▶ [OBJECTIVE]: Rewrite the text on An April March from "An April March was" up to and including "by similar names.", putting "Waterloo" in place of "Kitchener".

▶ [EXCERPT PROVIDED]:
────────

- Origin: Toronto, Ontario, Canada
- Genres: Alternative rock, shoegazing, ethereal, dream pop
- Years active: 1989–1999
- Labels: Bedazzled Records, Cartwheel Productions
- Past members: Danella Hocevar Chris Perry Michael Klüg Robert Lambke Joel Walsh Derek Millar Andrew Starling

= An April March =

Canadian alternative rock band

An April March was a Canadian alternative rock band formed in Kitchener, Ontario, in 1989. The band's last incarnation consisted of singer/guitarist Danella Hocevar, guitarist Chris Perry and drummer Michael Klüg. The band "An April March" is not to be confused with April March, or Russian and French bands called by similar names.

────────

▶ [SOURCE EXCERPT]:

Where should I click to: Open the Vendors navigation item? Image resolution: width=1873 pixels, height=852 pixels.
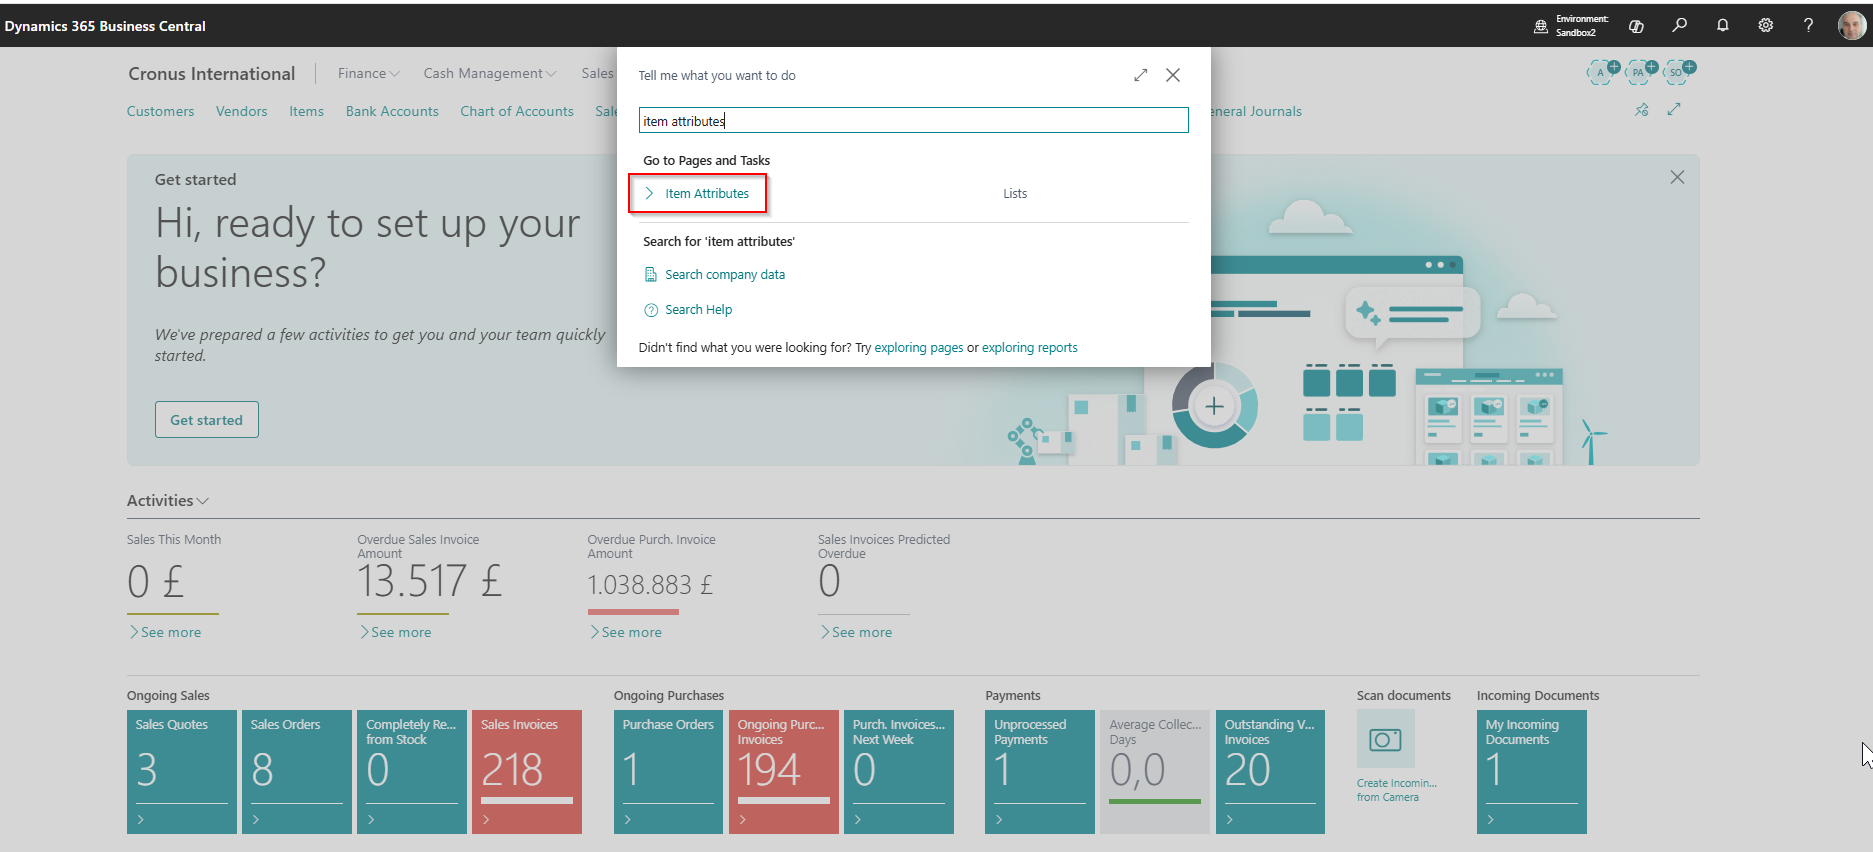[x=241, y=111]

────────

▶ [EXPECTED OUTPUT]:
An April March was a Canadian alternative rock band formed in Waterloo, Ontario, in 1989. The band's last incarnation consisted of singer/guitarist Danella Hocevar, guitarist Chris Perry and drummer Michael Klüg. The band "An April March" is not to be confused with April March, or Russian and French bands called by similar names.